All You Need Is Love
The man on my doorstep wants to know if I’m aware that God has an active organization in use on Earth today. I’ve already revealed myself to be an agnostic, which to the man means I have both an open mind and a fear of commitment. He shows me a verse in the book of Matthew, meant to persuade me that God does indeed have an organization, and that I should desire to join it. He tells me I’ll know the organization by its fruits, one of which is the work he’s doing, standing at my door talking to me.
There are a lot of organizations that do a lot of good things, I say. Certainly God’s not going to blame anyone for choosing to join the wrong fruit-bearing organization, or for failing to choose at all.
The man smiles. I like his smile. He seems genuinely friendly. I decide I’m not going to tell him that I used to do what he’s doing now—it would spoil the warm regard we have for each other.
Still smiling, he tells me that Earth is a stage for a great contest, that God’s sovereignty has been long ago challenged, that there are only two sides in this celestial debate.
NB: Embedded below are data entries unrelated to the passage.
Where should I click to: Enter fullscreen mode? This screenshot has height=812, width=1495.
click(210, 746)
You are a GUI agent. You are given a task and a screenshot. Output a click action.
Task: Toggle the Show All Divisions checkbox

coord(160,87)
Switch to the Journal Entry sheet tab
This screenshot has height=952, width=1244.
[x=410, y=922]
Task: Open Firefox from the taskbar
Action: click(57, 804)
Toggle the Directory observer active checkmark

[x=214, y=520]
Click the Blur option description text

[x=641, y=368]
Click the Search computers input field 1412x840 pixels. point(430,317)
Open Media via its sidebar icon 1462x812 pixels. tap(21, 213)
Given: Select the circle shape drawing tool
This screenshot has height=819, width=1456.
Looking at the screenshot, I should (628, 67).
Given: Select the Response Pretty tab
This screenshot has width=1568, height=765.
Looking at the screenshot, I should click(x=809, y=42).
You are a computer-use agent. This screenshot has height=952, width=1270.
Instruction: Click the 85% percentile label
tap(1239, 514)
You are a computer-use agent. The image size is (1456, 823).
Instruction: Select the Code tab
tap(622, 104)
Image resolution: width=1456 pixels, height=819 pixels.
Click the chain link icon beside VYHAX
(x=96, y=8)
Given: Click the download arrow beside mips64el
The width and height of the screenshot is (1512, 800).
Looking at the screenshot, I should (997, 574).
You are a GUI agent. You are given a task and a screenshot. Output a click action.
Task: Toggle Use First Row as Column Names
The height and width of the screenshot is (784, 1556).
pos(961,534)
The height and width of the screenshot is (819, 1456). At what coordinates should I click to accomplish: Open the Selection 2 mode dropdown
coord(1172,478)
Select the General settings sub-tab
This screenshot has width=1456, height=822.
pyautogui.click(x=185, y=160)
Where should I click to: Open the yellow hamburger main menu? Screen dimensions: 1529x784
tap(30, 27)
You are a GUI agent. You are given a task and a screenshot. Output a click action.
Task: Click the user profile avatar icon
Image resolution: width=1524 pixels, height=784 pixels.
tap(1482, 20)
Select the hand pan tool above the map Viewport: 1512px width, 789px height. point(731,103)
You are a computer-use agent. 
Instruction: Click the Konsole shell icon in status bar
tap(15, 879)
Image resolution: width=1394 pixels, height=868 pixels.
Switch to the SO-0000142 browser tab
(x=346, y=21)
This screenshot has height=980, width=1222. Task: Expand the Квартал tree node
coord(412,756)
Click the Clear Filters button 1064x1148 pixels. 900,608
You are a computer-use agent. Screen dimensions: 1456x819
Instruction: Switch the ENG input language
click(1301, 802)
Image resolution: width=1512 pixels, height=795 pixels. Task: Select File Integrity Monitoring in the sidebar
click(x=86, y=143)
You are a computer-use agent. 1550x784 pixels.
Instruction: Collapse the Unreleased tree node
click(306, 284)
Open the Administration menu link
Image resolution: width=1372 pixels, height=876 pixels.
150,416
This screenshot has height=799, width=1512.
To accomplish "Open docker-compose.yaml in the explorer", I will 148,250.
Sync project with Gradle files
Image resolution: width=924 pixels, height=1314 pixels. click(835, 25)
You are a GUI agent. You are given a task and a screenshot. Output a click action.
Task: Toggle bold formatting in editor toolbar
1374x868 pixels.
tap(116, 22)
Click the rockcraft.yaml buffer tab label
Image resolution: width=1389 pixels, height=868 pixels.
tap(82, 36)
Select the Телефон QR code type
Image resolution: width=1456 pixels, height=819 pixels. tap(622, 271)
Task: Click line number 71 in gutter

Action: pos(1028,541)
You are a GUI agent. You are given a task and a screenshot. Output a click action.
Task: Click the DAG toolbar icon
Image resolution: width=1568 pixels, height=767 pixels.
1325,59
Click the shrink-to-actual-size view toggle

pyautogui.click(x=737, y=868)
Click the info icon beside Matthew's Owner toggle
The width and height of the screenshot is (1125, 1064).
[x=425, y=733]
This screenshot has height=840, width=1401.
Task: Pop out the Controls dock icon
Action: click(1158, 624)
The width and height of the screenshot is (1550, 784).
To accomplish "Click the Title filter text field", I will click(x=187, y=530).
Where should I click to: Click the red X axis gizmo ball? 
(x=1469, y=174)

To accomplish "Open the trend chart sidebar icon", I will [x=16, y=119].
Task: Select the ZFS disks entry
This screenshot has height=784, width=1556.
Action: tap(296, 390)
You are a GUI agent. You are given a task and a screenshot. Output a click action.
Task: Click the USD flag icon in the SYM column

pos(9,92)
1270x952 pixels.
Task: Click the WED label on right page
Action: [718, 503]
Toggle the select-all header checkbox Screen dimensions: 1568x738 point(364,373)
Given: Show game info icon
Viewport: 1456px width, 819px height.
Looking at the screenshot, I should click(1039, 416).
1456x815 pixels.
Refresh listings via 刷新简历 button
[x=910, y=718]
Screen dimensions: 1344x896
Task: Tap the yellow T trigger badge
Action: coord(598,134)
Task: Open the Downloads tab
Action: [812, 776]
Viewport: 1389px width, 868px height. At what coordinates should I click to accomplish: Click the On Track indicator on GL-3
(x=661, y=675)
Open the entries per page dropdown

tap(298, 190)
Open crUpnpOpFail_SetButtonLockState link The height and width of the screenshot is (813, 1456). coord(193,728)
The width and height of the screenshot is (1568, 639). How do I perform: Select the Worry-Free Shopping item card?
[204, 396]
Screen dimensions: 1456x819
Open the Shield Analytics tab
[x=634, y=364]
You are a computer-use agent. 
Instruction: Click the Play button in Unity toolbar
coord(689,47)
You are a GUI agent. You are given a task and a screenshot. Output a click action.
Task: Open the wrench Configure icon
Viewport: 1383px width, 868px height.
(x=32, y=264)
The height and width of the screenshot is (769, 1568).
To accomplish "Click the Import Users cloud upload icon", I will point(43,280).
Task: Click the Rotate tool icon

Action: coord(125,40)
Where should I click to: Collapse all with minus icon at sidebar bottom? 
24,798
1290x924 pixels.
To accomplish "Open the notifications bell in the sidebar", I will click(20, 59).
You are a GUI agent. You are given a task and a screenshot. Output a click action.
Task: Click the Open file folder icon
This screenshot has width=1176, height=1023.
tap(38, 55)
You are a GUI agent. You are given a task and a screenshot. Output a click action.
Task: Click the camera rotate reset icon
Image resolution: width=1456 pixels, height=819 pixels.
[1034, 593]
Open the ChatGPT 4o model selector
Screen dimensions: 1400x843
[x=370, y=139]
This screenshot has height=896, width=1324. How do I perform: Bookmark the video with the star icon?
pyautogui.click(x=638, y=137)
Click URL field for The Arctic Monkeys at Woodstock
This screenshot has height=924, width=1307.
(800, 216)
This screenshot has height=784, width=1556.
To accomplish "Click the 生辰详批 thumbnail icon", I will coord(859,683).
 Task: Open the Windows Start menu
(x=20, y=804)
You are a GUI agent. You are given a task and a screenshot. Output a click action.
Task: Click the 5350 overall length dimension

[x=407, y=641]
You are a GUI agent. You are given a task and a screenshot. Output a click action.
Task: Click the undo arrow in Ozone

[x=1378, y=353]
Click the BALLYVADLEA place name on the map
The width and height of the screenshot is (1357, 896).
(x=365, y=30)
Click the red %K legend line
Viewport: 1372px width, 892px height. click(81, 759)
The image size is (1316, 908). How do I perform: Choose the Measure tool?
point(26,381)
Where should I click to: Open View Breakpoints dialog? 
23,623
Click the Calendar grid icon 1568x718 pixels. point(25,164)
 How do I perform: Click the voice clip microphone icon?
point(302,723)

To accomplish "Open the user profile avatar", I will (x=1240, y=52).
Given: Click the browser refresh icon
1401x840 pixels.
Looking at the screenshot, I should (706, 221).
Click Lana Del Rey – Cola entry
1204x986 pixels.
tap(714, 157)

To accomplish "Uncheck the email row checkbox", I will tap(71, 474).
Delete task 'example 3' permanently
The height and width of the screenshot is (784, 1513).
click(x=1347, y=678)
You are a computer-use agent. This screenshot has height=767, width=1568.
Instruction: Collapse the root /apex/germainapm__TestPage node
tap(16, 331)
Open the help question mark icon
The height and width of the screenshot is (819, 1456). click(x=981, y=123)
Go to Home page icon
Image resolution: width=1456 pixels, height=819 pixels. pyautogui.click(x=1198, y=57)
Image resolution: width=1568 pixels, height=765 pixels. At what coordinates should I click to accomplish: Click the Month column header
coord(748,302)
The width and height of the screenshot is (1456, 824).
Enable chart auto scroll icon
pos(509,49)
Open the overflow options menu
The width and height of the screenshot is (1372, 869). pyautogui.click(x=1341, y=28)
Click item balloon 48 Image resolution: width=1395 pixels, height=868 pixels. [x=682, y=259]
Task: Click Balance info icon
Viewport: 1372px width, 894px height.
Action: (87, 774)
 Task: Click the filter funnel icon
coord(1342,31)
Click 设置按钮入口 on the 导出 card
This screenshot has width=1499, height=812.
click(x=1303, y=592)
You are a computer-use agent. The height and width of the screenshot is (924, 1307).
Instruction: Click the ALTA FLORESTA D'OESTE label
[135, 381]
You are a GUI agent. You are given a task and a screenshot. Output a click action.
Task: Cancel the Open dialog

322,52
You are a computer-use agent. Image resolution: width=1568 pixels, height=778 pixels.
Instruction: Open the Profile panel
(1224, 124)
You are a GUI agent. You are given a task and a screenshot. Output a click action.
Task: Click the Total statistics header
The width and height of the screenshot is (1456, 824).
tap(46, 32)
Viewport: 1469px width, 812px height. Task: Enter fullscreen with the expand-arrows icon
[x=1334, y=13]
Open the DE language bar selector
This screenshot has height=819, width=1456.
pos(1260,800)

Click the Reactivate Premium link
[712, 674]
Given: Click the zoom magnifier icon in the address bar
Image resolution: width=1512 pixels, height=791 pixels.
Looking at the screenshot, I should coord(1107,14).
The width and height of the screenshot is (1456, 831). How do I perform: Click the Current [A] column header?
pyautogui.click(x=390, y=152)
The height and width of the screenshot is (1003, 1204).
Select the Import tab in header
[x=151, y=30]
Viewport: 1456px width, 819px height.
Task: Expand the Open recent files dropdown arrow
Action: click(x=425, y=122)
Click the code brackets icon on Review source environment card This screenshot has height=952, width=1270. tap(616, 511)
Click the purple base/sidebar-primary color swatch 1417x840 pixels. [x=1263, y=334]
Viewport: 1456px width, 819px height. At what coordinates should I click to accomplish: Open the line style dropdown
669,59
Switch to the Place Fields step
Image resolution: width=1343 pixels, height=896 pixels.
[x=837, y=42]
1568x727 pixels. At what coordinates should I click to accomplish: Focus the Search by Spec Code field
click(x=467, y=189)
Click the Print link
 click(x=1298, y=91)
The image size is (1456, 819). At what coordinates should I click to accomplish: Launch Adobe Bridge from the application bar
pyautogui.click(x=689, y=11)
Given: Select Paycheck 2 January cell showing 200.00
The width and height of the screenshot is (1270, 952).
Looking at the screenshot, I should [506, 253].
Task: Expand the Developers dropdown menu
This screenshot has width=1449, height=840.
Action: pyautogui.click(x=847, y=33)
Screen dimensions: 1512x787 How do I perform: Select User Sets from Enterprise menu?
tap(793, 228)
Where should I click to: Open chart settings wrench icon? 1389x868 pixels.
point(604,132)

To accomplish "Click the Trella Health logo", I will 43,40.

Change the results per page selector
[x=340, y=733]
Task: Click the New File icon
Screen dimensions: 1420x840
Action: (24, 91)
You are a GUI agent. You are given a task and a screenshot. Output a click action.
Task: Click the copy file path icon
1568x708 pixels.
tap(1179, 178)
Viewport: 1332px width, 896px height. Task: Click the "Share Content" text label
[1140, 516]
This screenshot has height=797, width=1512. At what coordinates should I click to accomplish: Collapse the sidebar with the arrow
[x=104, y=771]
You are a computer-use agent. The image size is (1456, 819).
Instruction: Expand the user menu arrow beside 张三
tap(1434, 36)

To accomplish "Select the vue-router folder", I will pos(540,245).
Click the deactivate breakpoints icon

To that end, God has endorsed only one organization to represent Him. It’s all very clear—he reads another scripture to show me how clear it is.
I ask if I can show him a scripture. I’m not being flippant. Usually I shrug off the doorstep evangelists, but the weather is beautiful today, perfect for verse-swapping, and I’m wondering how keen my recall is. I flip through the gilt-edged pages of his Bible and read, finally: “If I have the gift of prophecy and can fathom all mysteries and all knowledge, and if I have a faith that can move mountains, but have not love, I am nothing.” I suggest that perhaps the best we can hope to do is live kindly and otherwise tolerate each other, and the rest of life’s mysteries, divine and otherwise, will resolve themselves, for the most part, regardless of what we believe. This is not, I suppose, a sophisticated piece of exegesis, but I’m not trying to be clever, either.
This man cannot know that I’m reenacting, accidentally, an ill-conceived confrontation I had with my father years ago. So I expect the man to argue or at least quibble with me, to insist I’ve taken the verse out of context—but no, he agrees. “You’re absolutely right,” he says.
“What?”
“Love, that’s the thing.” His voice is deep, almost jolly. He does not qualify his agreement.
“Gee, thanks.” I mean it.
Perhaps he was brushing me off; perhaps I gave myself away in the end. It doesn’t matter. The rest of the day, when he leaves, hums.